徹底解説!認知行動療法! ⑦ ~ブレインストーミング~
就労移行支援事業所 リスタート では、毎週火曜日にワークショップを認知行動療法講座をやっています。
講座内でも「認知行動療法とは何か」ということについて説明していますが、普段使わない言葉や考え方が多く含まれており、すぐに理解するのは難しいものです。
ここでは、講座の復習も兼ねて、「認知行動療法」というものについて、より詳しく解説していきます!
行動によって新しい考えを試す
これまでの記事で、自動思考に含まれる認知の歪みを見つけ、そこから新しい考え(適応的思考)を作る説明をしました。
新しい考えが見つかっても、認知行動療法はまだ終わりではありません。
その考えを自分自身が信じられるようになるためには、行動でその考えを試し、正しいという実感を持つ必要があるのです。
アクションプラン
認知の歪みが含まれた自動思考の代わりに見つけた新しい考えは、検証してみなければ実感が持てません。
ここで言う検証とは、行動し、実験してみることです。
新しい行動に基づいて行動してみて、期待した効果が得られれば、「この考えを信じてよいのだ」と感じられるようになることでしょう。
日々の行動は無意識に基づきパターン化されているものですが、勇気を出してその行動を変えてみることが、ネガティブな感情のループから抜け出すことに繋がるのです。
新しい考えが正しいかどうかを検証するために、アクションプランを立ててみましょう。
今日は、アクションプランの第一段階として「ブレインストーミング」を紹介します。
ブレインストーミング
ブレインストーミングとは、どんなアイデアでも否定せず、自由にアイデアを出していくことで、より良いアイデアに辿り着く、という手法です。
本来は大多数で集まって意見を出し合うときの手法ですが、自分ひとりでプランを練る時にも役立てることができます。
アイデアを出す段階でそれがベストかどうかまで考えようとするのは大変ですし、その場では荒唐無稽に見えたものが、実は有効なアイデアである場合もあります。
特に、ネガティブな気持ちが続き、物事を悪くとらえやすくなっているときには、有効なアイデアをそうと受け取れない場合もあるのです。
そこで、まずは行動の難易度や実現の可能性は考えず、どんな内容であっても書き出すようにします。
一通りアイデアが出てきたら、それを以下の4つの基準で評価していきます。
それぞれ、最高で+5、最低で-5として点数をつけていきます。
1.解決度
それをすることによって問題が解決しそうかどうか
2.感情的好ましさ
それをすることで自分の気分は良くなるか、悪くなるか
3.時間・労力
時間や労力がどれだけかかるか(かからないほど高得点)
4.メリット・デメリットの比率
メリットがデメリットをどれだけ上回っているか
ブレインストーミングの例
例えば、「人の頼みを断ることができず、いつも損をしている」という人を例にして考えてみましょう。
この人は、「人の頼みを聞かなかったとしても自分の価値が失われるわけではないし、ちゃんと理由を伝えれば断るだけで嫌われたりはしないだろう」という新しい考えを試すため、残業を頼まれた時、断ろうと思っています。
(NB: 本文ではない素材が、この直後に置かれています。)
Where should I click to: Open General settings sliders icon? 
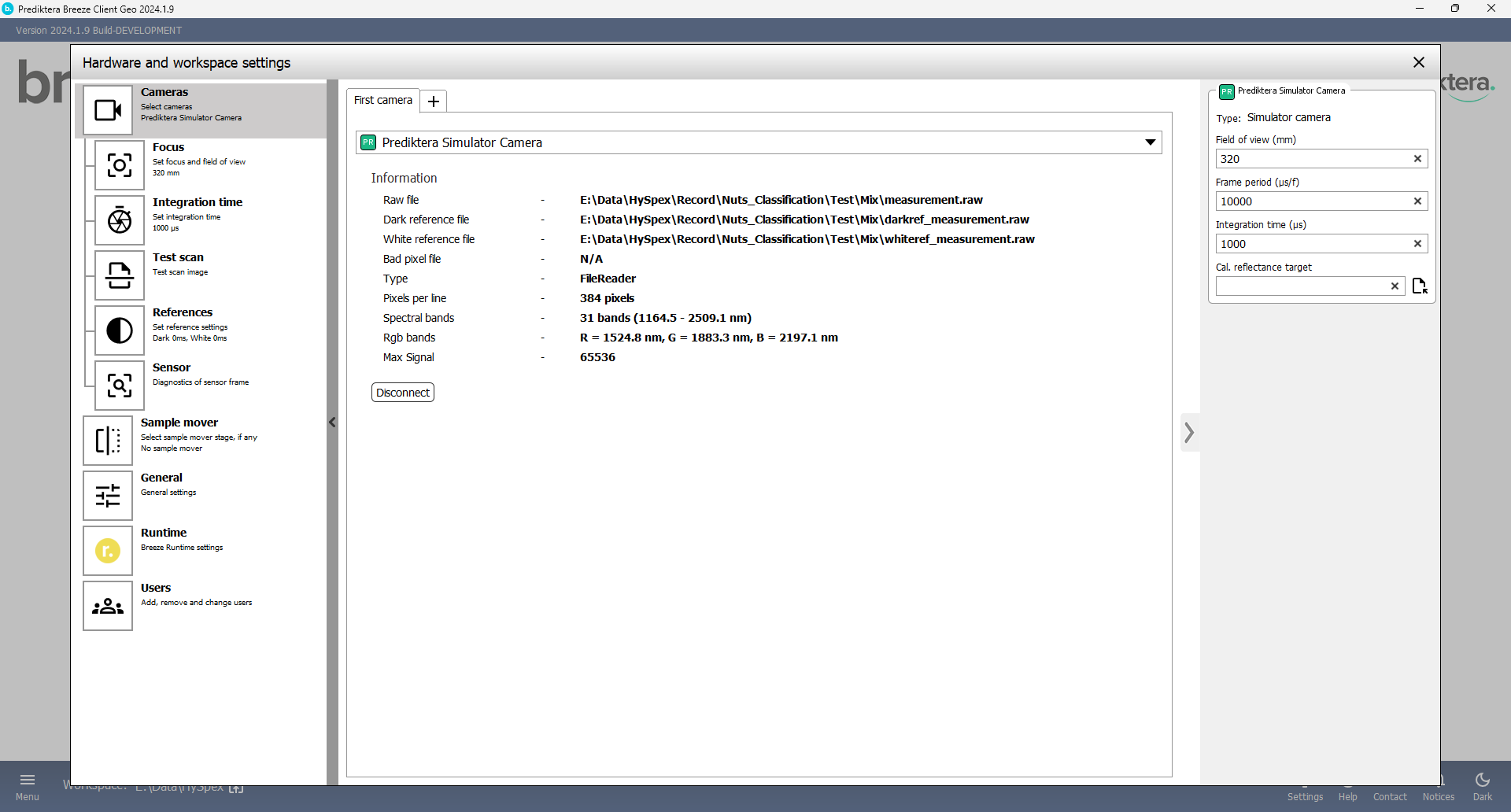[108, 496]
そこでブレインストーミングをした結果、以下のような結果になりました。
1.「急に言われても無理です」とキッパリ言う
解決度:+5
感情的好ましさ:-3
時間・労力:+5
メリット・デメリットの比率:+1
2.「今日は用事があるのでできません。すみません・・・」とやんわり断る
解決度:+4
感情的好ましさ:0
時間・労力:+5
メリット・デメリットの比率:+3
3.「今日はできないので、他の方に頼んでいただけませんか?」と伝える
解決度:+5
感情的好ましさ:-4
時間・労力:+5
メリット・デメリットの比率:-1
4.聞こえなかったフリをする ※あり得ないと感じることでも、ブレインストーミングの段階では出しておきます
解決度:+5
感情的好ましさ:-5
時間・労力:+5
メリット・デメリットの比率:-5
5.「今日は残業はできません。何かあれば明日に回してください」と事前に伝えておく
解決度:+5
感情的好ましさ:-3
時間・労力:-2
メリット・デメリットの比率:-2
6.「今日は用事があるので、もしも残業を頼まれたら変わって欲しい」と事前に同僚に頼む
解決度:+5
感情的好ましさ:-3
時間・労力:-2
メリット・デメリットの比率:-2
7.「サービス残業はできるだけしたくないんです」と上司に相談しに行く
解決度:+3
感情的好ましさ:-5
時間・労力:-5
メリット・デメリットの比率:-5
それぞれ総合の点数を出してみると、2.の選択肢が合計12で最も高く出ました。
このように、ブレインストーミングを使うことで、新しい考えを試すための行動を見つけることができます。